Lumpy thing, dropped on my doorstep.
I’ve tried pushing it off the stoop, and it won’t budge.
It just lays there.
Ignoring it makes it whine, keening until I’m forced to acknowledge it.
Then it just rolls over, boneless, daring me to move it.
If I could get my arms around it, I’d heave it up and toss it over the side.

The longer it lays there, the more it spreads.
Slumping over when I try to scoop it up,
prop it up into some sort of shape.
When I push harder, it just oozes between my fingers.
It’s so stubborn.
I don’t know what to do with the damned thing,
this misshapen waif with sad eyes and thick body,
melting like a tar baby, and just as tricky.

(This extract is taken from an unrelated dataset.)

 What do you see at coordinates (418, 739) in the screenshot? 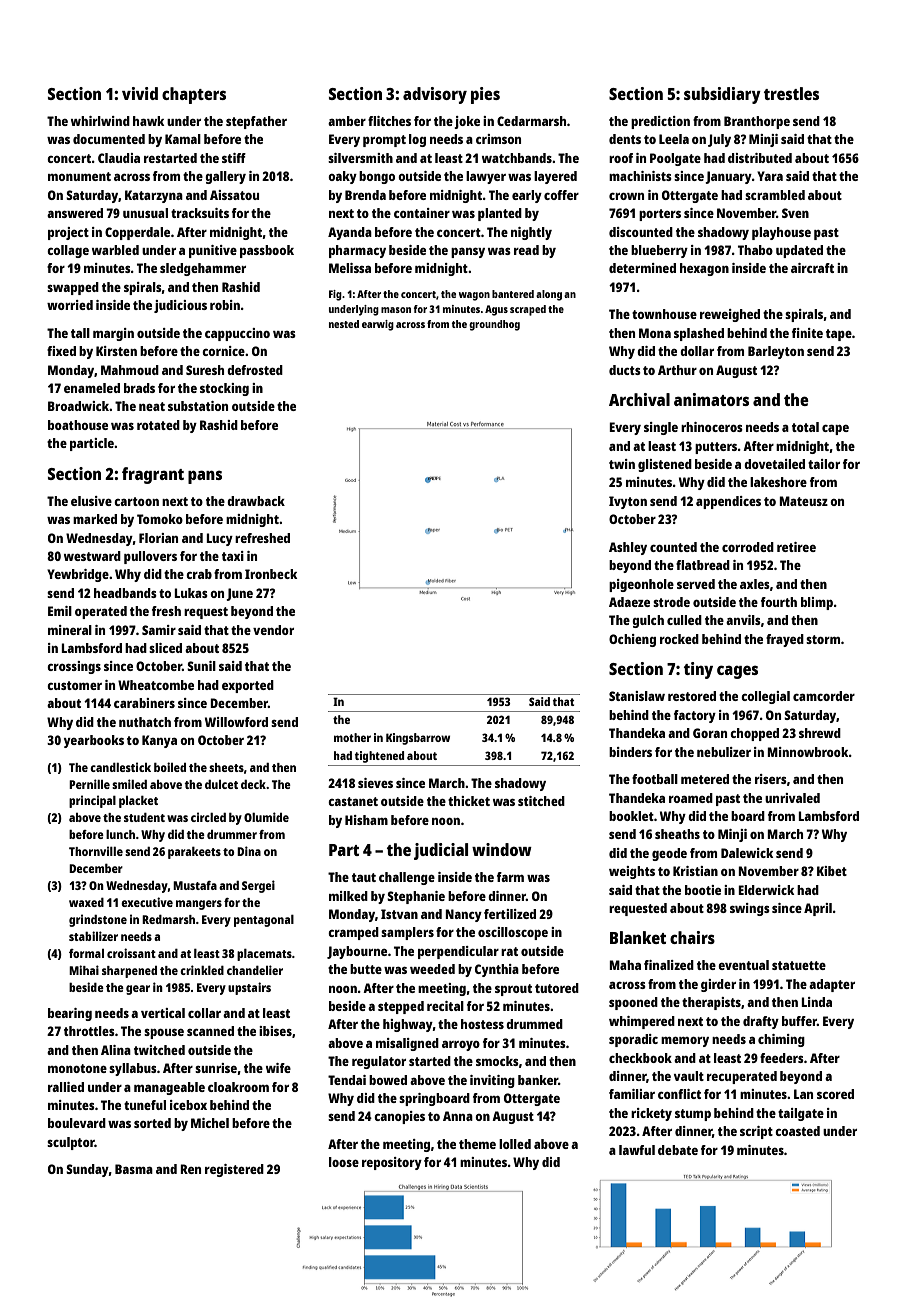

Every morning and night, I have to face this thing.
It wants into the house. It wants to ride in the car.
I’m ready to throw up my hands at the sticky mess.
It wants to spill all over everything.
And I’m tired of trying to make it do something.
Do anything,
Or just leave.

Orphan eyes stare from its drooped head,
and track me when it’s rolled over to face the sky.
Its gaze smolders. And I keeping thinking
when I try to lift it, it will be too hot to touch.
My skin will burn with
painful welts that everyone can see.
And I won’t have to explain anymore
why my eyes tear up when I come close to it.
When I think about it.

But the wretch is lukewarm at best, just a bland pudding
that’s impossible to mold and repugnant to touch.
I can barely stand it, but perhaps letting it spread is best.
It can seep into the ground,
or harden so I can pry it up,
chip it off in crumbled bits.
Working it just glues my fingers together,
clumps clinging to my hands,
weighing down my arms so it’s a struggle to lift them.
And the poor thing is still as deformed and ugly as when I started.

I want to gather it up in my arms and form it
until it creates a great sculpture.
I want to fire it hot until it has a glassy sheen,
and glaze it with color. Though I’d be just as happy
if it cracks and breaks in the heat
so I can sweep it up and throw it out.
So I can brush my hands off, free of this mess.